Как на одного из таких сильных ордынских людей москвичам указывали на темника Мамая. Жаль, что в жилах его не течет ни единой капли Чингисхановой крови, а то сидеть бы ему уже спокойно и твердо на царском троне. Мамай обрел силу при Бердибеке, выгодно женившись на ханской сестре, а став гурленем — ханским зятем, сумел быстро завязать связи с людьми, которые в политике не стремятся торчать на виду, а, наоборот, всегда дают понять, что не имеют никакого отношения к тому, что благодаря им лишь и делается. Мамай и сам наловчился вести себя именно так. И сейчас уже поговаривали, что за чехардой перемен на троне чувствуются четкие движения и его твердой, ни на минуту не ослабевающей руки. Победят такие люди — и Москве хорошо, будет ее маленький князь, внучок Калиты, великим владимирским... Словом, надо было московским боярам на всякий случай запомнить это имя: Мамай.

...Как бы мало ни прожили они в Сарае, но уж непременно должны были навестить здешнего православного епископа, владыку Ивана, жившего возле русского храма на той же южной окраине города, где ютились невольники-славяне.

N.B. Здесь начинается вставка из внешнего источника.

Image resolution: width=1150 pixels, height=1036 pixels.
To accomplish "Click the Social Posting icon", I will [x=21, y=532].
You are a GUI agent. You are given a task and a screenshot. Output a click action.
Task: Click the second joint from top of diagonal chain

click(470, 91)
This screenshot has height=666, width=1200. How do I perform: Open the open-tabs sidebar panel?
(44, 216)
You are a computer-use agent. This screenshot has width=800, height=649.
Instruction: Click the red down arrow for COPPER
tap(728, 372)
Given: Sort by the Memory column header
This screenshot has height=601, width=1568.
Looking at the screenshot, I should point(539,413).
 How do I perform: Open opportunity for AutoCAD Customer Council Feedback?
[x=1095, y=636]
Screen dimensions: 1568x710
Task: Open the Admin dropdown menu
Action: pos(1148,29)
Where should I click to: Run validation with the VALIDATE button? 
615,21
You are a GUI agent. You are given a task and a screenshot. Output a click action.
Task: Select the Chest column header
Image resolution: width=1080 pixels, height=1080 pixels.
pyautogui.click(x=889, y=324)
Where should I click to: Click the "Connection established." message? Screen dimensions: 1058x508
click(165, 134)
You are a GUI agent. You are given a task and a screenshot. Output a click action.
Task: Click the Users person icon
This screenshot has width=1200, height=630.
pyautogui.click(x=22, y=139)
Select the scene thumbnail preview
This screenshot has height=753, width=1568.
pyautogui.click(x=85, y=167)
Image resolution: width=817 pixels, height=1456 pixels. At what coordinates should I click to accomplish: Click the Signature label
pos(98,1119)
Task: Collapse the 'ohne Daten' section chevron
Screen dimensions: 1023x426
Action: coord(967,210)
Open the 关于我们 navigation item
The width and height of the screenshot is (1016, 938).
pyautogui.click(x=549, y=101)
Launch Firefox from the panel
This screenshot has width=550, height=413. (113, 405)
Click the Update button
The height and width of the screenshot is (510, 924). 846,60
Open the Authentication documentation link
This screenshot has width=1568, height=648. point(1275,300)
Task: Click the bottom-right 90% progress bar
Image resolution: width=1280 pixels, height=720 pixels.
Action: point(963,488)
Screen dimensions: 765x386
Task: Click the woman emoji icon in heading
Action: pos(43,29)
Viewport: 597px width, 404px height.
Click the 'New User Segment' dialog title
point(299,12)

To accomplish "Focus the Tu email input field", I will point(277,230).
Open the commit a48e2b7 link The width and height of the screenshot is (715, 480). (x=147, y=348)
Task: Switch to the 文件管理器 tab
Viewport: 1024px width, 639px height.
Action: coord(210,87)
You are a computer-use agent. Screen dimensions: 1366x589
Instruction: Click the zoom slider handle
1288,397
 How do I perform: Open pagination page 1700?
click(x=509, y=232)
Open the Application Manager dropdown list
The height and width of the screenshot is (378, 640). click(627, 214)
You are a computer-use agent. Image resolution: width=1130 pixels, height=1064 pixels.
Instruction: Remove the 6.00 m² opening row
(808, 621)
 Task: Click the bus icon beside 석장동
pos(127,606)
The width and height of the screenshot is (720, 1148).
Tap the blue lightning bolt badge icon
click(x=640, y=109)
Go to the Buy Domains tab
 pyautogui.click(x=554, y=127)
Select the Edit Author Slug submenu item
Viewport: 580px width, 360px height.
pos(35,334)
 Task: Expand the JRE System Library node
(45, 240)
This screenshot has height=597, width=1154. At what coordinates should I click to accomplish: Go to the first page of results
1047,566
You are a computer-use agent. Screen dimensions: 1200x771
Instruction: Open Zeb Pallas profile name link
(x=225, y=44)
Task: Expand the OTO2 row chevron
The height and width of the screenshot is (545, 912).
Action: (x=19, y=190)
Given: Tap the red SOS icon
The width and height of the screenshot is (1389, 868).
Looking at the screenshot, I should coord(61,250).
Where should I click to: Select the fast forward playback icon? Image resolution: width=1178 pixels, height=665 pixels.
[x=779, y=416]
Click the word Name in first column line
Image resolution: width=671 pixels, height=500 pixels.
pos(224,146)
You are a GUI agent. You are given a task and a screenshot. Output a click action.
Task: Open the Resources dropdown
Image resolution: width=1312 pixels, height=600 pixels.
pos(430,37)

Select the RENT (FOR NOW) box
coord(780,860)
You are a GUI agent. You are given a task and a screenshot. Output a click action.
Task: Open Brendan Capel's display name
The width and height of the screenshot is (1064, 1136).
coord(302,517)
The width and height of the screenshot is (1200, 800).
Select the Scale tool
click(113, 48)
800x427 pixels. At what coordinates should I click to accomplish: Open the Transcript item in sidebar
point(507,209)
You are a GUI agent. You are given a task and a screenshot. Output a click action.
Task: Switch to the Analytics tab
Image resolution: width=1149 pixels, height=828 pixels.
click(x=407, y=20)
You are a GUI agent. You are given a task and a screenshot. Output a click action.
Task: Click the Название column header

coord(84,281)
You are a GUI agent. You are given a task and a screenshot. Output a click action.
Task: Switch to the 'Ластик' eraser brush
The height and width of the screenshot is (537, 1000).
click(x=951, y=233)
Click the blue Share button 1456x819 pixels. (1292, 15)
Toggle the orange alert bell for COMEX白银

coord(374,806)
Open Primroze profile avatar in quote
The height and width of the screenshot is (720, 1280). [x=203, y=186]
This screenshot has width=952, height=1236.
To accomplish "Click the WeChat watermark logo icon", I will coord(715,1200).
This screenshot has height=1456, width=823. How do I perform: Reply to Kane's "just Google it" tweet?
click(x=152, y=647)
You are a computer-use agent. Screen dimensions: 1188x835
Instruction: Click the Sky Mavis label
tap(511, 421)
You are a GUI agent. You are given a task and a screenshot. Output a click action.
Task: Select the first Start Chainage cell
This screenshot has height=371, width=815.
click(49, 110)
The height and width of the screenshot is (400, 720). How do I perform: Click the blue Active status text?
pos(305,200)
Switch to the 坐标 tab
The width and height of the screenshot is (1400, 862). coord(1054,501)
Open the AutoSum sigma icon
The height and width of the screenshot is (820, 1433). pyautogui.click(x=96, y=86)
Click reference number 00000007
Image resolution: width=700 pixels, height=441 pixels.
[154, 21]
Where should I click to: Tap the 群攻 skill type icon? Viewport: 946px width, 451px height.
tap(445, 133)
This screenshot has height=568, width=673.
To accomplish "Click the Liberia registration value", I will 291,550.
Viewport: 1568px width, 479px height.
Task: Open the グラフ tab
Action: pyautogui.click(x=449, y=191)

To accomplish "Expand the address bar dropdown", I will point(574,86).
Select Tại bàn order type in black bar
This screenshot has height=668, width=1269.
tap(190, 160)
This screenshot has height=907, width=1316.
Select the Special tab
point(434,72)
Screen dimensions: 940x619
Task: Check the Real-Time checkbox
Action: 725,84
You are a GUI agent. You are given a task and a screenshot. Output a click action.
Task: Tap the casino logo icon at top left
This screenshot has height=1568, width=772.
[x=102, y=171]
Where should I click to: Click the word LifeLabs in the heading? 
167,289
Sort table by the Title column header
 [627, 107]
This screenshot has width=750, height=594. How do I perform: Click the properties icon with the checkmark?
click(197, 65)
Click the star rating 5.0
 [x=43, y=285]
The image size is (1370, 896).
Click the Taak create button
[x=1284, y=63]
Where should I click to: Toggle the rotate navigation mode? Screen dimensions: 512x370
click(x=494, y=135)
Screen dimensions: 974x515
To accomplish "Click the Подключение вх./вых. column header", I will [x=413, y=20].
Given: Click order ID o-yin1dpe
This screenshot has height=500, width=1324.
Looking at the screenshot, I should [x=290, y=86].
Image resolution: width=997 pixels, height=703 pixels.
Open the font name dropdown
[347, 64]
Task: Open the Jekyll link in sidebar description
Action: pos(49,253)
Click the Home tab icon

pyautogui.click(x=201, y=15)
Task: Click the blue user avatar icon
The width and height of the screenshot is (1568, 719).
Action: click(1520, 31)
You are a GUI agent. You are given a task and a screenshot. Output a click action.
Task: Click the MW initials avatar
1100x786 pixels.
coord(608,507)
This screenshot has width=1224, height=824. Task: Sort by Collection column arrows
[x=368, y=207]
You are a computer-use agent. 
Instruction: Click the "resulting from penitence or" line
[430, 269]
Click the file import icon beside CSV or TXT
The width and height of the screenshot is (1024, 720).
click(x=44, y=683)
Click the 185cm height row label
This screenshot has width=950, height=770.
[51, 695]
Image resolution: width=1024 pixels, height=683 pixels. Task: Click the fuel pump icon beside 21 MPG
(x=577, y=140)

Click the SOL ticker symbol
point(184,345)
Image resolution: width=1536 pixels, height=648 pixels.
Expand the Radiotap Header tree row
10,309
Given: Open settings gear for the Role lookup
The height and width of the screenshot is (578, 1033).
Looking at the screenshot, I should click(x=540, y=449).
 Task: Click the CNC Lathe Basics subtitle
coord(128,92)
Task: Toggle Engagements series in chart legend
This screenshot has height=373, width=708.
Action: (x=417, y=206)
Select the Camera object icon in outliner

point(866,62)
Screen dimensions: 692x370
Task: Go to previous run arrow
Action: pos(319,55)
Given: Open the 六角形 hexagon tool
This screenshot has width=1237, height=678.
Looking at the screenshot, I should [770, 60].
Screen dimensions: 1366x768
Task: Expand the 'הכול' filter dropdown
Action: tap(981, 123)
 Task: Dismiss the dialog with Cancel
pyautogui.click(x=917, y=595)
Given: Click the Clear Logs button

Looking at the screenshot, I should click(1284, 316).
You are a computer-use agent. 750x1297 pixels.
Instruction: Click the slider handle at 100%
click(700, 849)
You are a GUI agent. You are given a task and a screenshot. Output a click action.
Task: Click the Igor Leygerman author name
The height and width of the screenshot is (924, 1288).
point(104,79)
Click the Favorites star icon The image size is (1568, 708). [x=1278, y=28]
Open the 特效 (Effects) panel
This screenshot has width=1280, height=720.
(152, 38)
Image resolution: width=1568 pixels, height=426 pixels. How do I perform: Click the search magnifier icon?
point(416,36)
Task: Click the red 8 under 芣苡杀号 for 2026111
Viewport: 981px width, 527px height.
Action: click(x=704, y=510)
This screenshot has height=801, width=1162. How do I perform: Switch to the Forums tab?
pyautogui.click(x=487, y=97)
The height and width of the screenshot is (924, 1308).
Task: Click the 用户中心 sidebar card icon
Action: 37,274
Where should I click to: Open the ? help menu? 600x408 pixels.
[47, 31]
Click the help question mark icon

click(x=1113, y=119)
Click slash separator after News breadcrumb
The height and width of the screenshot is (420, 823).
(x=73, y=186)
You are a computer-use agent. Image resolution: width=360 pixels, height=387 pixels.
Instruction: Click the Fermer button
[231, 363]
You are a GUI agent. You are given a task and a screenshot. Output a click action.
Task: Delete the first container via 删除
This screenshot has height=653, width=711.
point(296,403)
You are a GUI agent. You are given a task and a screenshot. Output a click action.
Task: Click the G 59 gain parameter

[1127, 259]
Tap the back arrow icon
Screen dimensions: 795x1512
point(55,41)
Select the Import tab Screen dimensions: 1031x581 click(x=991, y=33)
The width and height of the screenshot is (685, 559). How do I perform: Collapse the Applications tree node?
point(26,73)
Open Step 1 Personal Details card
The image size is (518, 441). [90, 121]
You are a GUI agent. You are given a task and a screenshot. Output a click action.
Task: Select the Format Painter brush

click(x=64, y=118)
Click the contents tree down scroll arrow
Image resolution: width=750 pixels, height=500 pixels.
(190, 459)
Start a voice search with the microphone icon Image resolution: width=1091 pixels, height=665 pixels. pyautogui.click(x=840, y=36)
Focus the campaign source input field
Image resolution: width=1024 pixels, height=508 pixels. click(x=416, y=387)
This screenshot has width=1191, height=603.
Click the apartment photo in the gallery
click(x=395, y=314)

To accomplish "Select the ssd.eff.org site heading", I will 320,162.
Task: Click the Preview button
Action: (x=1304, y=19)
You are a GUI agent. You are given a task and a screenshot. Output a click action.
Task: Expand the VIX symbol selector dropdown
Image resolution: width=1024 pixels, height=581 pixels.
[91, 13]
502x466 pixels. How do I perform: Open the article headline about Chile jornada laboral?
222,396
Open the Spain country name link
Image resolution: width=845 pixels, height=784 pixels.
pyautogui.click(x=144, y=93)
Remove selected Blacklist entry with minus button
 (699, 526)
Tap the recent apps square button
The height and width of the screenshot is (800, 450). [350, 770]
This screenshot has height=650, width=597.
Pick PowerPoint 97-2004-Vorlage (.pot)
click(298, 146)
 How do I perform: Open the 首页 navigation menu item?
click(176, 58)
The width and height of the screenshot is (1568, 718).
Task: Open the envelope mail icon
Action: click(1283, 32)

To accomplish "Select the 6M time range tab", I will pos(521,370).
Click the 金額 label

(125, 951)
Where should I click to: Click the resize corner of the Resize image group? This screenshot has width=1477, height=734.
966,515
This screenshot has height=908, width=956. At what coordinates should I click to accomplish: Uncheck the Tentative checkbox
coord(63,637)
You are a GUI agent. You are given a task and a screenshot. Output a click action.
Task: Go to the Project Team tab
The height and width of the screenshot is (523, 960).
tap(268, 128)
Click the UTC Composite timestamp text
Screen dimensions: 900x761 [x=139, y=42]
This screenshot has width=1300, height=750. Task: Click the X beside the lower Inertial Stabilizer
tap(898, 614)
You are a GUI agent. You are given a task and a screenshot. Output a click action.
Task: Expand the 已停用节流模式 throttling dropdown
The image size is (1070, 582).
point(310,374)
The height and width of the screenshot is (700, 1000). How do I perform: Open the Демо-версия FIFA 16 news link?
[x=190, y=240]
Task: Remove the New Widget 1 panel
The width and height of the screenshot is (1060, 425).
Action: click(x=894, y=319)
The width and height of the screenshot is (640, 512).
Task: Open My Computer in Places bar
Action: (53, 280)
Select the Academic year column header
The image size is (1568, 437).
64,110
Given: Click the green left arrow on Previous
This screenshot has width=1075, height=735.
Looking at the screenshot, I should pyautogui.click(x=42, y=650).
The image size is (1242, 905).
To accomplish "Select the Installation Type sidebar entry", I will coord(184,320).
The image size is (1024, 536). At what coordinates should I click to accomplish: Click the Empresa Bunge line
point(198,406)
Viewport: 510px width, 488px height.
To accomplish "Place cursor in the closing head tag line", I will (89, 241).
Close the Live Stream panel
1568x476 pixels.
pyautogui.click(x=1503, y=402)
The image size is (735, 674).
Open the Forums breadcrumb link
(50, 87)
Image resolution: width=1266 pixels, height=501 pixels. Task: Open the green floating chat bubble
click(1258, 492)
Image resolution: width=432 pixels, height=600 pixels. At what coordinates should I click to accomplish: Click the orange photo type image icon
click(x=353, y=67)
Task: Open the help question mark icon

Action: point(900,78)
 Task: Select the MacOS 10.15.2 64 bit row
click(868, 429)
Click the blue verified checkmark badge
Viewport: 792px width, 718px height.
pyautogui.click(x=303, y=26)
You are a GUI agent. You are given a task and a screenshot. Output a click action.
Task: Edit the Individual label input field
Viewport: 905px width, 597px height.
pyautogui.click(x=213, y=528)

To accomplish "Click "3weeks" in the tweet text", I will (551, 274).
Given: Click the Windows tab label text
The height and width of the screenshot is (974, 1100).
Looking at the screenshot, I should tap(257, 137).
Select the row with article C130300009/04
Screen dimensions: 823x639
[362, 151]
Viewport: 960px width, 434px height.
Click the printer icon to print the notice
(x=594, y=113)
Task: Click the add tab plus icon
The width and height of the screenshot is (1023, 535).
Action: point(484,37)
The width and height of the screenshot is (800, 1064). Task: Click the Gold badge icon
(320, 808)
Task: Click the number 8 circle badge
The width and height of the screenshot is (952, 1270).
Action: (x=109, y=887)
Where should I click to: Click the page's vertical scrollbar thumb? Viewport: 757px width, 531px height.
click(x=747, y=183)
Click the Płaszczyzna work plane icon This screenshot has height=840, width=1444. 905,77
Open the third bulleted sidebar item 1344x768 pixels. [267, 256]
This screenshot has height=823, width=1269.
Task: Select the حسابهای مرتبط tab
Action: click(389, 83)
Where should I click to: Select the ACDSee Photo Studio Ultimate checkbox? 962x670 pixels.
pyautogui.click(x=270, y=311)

Дмитрию заранее, должно быть, втолковано было, что удивляться тут нечему: да, русская епископия существует в самой столице Улуса Джучи, и существует уже давно, более ста лет. Почему это стало возможно? Монголы-язычники некрепки в вере, шаманов боялся лишь простой люд, многие, особенно из знатных, легко переметывались в иные веры. В числе завоевателей немало оказалось несториан, приверженцев христианской ереси, давно уже разползшейся по странам Востока. Остальные же были, как правило, безразличны к тому, каких именно богов почитают покоренные ими народы. Можно верить в одного бога, как булгары и евреи, можно — в единого в трех лицах, как русские, почитающие свою Троицу, можно поклоняться огню, как персы, можно — каменным идолам, как кипчаки, лишь бы жрецы всех этих племен внушали им уважение к ханской власти. Лишь бы дань платилась исправно.

И хотя со времен Беркехана, принявшего ислам, новая религия стала усиленно насаждаться по всему Улусу Джучи, вероисповедное единомыслие и теперь не привилось. Сын Батыя несторианин Сартак, наехав как-то в степи на ставку своего дяди Берке, отказался с ним встретиться под следующим предлогом: «Ты мусульманин, я же держусь веры христианской; видеть лицо мусульманина для меня несчастье». Берке-хан не жаловал «неверных»: по его приказу в Самарканде погромили великое множество тамошних монголов-несториан. К скоропостижной смерти Сартака он же, Берке, говорят, приложил руку. Не жаловал противников ислама и великий хан Узбек. Воинственный дух Корана был ему куда более по вкусу, чем призыв к милосердию и помилованию врагов.

Но вот католиков Узбек почему-то привечал, даже с папой римским состоял в переписке, обменивался с ним дарами. Узбек строил в своих городах мечети, и тут же рядом появлялись здания папских костелов и монастырей. В Сарае одних лишь францисканских монастырей завелось тогда более десятка. Что-то властно влекло воинов католической церкви в ордынскую столицу. И происходило это в те самые десятилетия, когда с Запада все чаще стали беспокоить русские пределы рыцари католических орденов.